On Tuesday, 6 January 2015 at 19:46:51 UTC, Joakim wrote:
On Tuesday, 6 January 2015 at 19:06:27 UTC, anonymous wrote:
[...]
I don't know of any commercial support model where you only pay for the fixes you need at any given moment and the fixes that others paid for are provided to you for free.

I'm not knowledgeable about any of this business stuff, and I don't mean to pretend I am. I just wanted to clarify what I think Joseph meant there, as I understood it.

As far as I know there are companies that employ developers to work on open source software, with their patches open-sourced immediately. I'm assuming the employer can direct where exactly the effort goes. That's essentially it, no?

I presume you're referring to support subscriptions, where you pay a monthly fee to subscribe to an stream of ongoing fixes and pay extra for fixes you need right away. But that's not "free," you're paying a monthly fee for that ongoing subscription, which subsidizes the cost of those fixes that others paid for first.

No, I didn't have that in mind.

[...]
My point was that he's wrong that the patch's value doesn't change if others have access to it. Just because that patch doesn't clearly differentiate your product on a spec sheet doesn't mean those patches in aggregate don't differentiate your time to market and cost of making the product, which will all affect your bottom line.

So, the point is that competitors can't leech off my paid patches, right? I mean, sure, that's a thing. I'm definitely not business enough to put a number on it. Seems like the number you put on it is higher than the one Joseph puts on it.

There is no disadvantage to paying for the patch in this model, because otherwise you don't get the patch. You are paying someone to write the patch so that it exists in the first place. Otherwise, you can hope that some OSS dev gets to it someday when he gets some spare time.

The counter-proposal is not to rely on the free (as in beer) devs, but to hire someone to write OSS patches. This would of course allow your competition to leech off of you. But if others do the same, the benefits may be greater than if everyone is protective of their stuff. Again, I don't want to pretend to know what's best business-wise.

[...]
It _is_ win-win, that's the whole point. It's even win-win-win, to crib a term from The Office, ;) because the OSS project eventually also gets the patch after a delay.

I don't think the "win" for the customer is so clear. The "win" that your competitors have to pay, too, seems rather slim to me (remember, not a business guy). And if competitors would buy patches collectively, eliminating the need for an exclusive access period, they could be better off than when each of them pays for it separately. But this may not be realistic, of course.

I don't know who this hypothetical competitor is who provides "immediate-access-for-everyone" and is cranking out a ton of patches. They currently don't exist.

Neither exists at the moment for D. It's all hypothetical.

[...]
I think calling it "exploitation" may have been a bit inciting, but I can understand the concern. Charging for bug fixes is a bit shady, when we introduced the bugs ourselves.

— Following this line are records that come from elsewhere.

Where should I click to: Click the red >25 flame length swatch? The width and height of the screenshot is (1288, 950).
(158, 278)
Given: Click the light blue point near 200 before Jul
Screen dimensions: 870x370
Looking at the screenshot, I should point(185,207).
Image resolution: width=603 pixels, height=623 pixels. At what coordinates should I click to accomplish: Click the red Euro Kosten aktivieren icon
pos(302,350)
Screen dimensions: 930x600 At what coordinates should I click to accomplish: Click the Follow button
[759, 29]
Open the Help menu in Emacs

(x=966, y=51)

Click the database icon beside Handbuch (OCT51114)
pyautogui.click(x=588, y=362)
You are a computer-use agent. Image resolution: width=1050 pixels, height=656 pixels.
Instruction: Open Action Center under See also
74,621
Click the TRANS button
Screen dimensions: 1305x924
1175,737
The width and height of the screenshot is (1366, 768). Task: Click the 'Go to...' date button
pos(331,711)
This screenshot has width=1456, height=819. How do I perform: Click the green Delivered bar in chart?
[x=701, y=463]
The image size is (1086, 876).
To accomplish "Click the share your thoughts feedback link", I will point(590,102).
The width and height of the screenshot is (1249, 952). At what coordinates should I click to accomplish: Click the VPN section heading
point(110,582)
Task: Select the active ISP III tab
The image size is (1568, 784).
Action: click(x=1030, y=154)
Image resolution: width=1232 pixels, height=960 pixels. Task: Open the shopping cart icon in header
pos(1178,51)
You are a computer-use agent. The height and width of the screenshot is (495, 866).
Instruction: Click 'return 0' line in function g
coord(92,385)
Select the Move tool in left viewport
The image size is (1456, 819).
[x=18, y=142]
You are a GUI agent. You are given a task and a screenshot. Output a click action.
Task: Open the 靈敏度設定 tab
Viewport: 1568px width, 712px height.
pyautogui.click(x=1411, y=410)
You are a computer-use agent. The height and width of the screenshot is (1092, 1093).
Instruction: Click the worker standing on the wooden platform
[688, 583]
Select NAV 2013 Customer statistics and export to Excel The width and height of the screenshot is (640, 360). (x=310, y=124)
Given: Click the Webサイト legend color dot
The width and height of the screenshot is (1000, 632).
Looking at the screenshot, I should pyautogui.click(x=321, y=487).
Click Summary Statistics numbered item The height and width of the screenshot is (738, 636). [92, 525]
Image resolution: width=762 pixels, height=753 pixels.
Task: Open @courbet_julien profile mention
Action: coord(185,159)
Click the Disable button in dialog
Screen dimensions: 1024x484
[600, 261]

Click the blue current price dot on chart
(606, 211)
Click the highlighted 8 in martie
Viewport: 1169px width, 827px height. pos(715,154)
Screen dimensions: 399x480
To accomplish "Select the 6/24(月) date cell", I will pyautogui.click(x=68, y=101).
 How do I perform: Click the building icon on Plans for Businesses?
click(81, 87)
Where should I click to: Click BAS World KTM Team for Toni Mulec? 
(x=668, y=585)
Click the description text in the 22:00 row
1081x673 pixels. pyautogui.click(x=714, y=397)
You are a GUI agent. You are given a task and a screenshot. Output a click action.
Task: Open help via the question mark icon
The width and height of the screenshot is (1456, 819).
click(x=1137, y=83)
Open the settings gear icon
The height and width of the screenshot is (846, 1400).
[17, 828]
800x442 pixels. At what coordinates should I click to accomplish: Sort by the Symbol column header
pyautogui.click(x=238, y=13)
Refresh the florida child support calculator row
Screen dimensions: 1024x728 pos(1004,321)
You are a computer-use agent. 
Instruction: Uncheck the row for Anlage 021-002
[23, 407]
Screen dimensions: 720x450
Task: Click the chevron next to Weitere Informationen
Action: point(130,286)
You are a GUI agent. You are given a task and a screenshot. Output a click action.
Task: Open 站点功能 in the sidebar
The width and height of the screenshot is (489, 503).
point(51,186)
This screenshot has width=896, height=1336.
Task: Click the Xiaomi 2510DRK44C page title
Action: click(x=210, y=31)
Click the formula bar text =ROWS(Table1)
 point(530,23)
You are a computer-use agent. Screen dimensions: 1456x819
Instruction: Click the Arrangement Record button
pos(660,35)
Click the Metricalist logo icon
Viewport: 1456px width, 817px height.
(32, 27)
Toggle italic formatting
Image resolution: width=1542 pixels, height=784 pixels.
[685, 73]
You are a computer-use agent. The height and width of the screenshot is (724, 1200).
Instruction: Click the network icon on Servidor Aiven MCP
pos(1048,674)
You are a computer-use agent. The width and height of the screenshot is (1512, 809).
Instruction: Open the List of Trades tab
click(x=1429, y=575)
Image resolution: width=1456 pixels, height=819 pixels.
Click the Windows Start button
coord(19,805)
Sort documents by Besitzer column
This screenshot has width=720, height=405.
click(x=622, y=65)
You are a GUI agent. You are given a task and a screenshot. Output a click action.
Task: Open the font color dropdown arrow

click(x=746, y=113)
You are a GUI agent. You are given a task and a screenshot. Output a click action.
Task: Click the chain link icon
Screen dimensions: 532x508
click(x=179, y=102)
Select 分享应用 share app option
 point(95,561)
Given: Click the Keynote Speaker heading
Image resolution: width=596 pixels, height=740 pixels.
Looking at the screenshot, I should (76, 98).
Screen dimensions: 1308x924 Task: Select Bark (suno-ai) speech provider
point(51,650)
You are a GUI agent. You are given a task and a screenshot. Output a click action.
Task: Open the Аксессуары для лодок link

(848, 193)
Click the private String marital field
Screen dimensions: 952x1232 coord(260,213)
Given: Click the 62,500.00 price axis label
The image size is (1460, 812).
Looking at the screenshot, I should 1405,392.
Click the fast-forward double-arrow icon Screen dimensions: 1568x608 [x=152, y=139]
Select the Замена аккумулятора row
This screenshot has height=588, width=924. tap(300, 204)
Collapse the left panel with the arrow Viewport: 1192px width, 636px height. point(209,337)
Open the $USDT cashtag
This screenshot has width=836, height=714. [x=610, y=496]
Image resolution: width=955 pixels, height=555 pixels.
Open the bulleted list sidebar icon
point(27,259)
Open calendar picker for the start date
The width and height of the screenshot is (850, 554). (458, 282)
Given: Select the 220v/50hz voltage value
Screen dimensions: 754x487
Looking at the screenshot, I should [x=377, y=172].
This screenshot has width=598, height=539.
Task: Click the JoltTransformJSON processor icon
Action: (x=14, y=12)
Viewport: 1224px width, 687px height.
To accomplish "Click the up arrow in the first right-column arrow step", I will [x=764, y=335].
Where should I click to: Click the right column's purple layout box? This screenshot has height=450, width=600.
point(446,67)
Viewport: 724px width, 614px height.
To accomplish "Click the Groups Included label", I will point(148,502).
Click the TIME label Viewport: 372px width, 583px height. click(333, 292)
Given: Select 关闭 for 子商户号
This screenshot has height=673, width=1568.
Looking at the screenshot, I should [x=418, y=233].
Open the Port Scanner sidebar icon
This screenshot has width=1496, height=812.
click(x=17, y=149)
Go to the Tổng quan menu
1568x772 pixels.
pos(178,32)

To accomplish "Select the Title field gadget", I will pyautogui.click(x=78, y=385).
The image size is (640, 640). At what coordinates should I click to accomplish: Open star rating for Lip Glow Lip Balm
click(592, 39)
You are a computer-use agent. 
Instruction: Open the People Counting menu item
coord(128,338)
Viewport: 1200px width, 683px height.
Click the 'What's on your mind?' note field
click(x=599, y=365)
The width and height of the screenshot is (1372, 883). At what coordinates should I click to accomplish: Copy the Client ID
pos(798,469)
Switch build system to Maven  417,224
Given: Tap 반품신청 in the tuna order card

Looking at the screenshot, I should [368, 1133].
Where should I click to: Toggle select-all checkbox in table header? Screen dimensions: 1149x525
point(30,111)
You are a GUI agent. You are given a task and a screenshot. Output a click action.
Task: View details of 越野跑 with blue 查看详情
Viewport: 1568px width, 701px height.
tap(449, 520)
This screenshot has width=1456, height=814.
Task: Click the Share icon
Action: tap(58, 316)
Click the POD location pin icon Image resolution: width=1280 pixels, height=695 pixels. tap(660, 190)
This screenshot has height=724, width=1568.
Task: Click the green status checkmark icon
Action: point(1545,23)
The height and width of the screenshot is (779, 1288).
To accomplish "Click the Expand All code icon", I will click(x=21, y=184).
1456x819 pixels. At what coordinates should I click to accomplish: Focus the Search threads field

Who is the "we?" Paid devs fixing bugs in the existing OSS project that were introduced by OSS devs is not a "we."

The OSS devs is "we". If others write the patches that argument doesn't apply, of course.

And the whole thing could put off existing users, maybe even contributors. Especially when core developers would work on the early-access patches, the larger community could feel left out in the rain.

Who cares. First off, D's core OSS devs have given no indication they'd be interested in working on such paid patches, so the paid devs would likely be a completely separate group.

If it's not current developers selling the patches, then I think it's much less likely to back-fire.

Even if some of the existing OSS devs wrote some paid patches, the D OSS project exists because of the generosity of Walter, Andrei, Kenji, and a couple dozen other volunteer contributors who give away their work for free under an OSS license. To suggest that they are therefore bound to always provide future patches for free is frankly ridiculous. They could all just stop working on D tomorrow, they have no responsibility to keep providing all this free work.

Similarly, they have no responsibility to not sell some patches to paying customers, simply because some spoiled handful will throw a hissy fit because they're not getting _everything_ for free anymore. If they really want those patches, they can pay for them or write them themselves.

It's not so much about responsibilites, definitely not legal ones. It's more about keeping good relations with the community. I'm also thinking more about minor/occasional contributors, like myself, not so much about pure consumers (or potential contributors ;) ). Right now, D is communism as usual in OSS. If we switch over to capitalism, that doesn't attract the same crowd, and may push away the current one.

But if a third party starts selling patches, and merges them into D proper after some time, I think that's a whole different story. They didn't write the bugs they're fixing. And they can't let down a community in which they haven't been active. It could still mean that "open D" becomes second class. And that could throw existing contributors off. But I see much less friction than when current core developers started doing it.